■ **Material for this task**:
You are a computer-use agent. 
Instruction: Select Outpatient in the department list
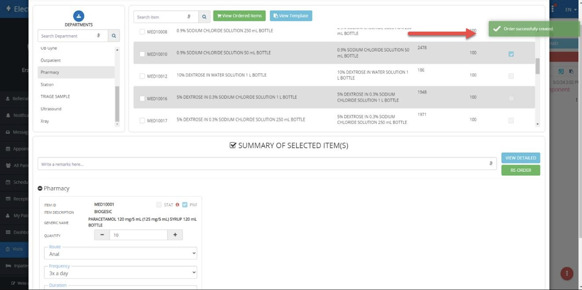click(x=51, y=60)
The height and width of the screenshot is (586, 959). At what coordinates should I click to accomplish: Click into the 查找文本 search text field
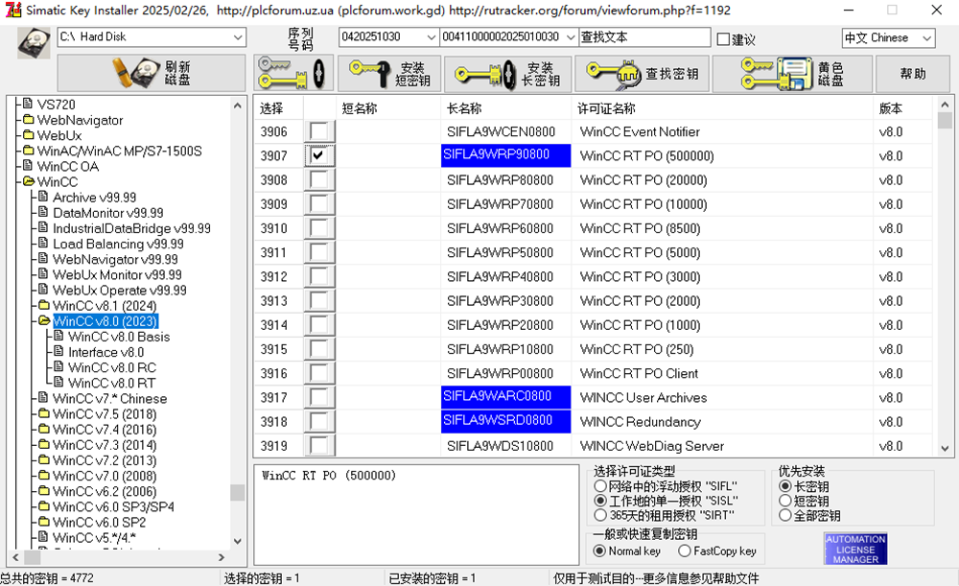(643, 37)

==

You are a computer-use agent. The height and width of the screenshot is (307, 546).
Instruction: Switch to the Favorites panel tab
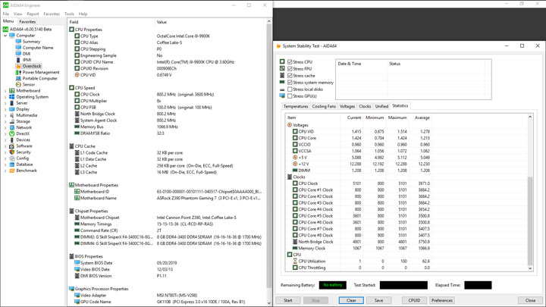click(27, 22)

--

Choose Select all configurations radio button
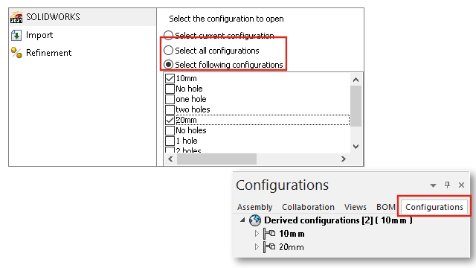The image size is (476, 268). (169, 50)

■ **To do**: Every line in the listing that holds "agent" belongs in the answer.

■ **Answer section**:
You are a computer-use agent. 
You are a computer-use agent. The height and width of the screenshot is (307, 546).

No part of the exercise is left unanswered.